▶ [RECORDS FOR THIS TASK]

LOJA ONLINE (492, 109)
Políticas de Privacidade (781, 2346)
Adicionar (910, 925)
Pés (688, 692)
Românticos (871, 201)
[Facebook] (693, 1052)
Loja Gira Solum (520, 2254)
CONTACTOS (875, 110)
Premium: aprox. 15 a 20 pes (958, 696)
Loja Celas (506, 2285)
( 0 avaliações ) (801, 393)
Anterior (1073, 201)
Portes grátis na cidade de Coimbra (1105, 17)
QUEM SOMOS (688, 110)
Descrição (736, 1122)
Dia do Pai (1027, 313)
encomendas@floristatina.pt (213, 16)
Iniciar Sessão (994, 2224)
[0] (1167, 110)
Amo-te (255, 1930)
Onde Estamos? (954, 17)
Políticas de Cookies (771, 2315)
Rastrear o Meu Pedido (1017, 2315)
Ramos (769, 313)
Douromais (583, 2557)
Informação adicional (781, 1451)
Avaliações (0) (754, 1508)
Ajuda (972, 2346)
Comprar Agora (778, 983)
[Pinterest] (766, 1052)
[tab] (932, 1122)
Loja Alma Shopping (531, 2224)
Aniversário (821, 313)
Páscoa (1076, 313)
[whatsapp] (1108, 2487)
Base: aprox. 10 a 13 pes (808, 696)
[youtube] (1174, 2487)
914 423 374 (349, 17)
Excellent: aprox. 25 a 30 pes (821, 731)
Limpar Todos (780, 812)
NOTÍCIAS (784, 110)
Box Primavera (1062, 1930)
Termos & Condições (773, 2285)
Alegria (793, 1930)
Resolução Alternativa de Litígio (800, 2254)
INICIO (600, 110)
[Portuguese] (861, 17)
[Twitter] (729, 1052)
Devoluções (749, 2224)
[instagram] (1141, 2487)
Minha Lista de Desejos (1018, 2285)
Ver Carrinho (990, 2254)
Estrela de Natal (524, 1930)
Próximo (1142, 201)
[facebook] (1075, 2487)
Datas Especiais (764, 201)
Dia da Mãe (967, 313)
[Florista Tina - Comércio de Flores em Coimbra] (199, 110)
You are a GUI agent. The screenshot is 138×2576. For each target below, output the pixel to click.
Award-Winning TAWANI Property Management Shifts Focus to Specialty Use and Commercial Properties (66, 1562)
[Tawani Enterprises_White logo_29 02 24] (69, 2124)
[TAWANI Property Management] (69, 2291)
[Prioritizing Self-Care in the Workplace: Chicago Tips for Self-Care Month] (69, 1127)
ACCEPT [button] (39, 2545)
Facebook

▶ [WORK INSTRUCTIONS] Lines to set down from above: the line with "CONTACTOS (875, 110)", the line with "[0] (1167, 110)", and every line between, each exactly as written.

▶ [COMPLETED TASK]
CONTACTOS (875, 110)
Premium: aprox. 15 a 20 pes (958, 696)
Loja Celas (506, 2285)
( 0 avaliações ) (801, 393)
Anterior (1073, 201)
Portes grátis na cidade de Coimbra (1105, 17)
QUEM SOMOS (688, 110)
Descrição (736, 1122)
Dia do Pai (1027, 313)
encomendas@floristatina.pt (213, 16)
Iniciar Sessão (994, 2224)
[0] (1167, 110)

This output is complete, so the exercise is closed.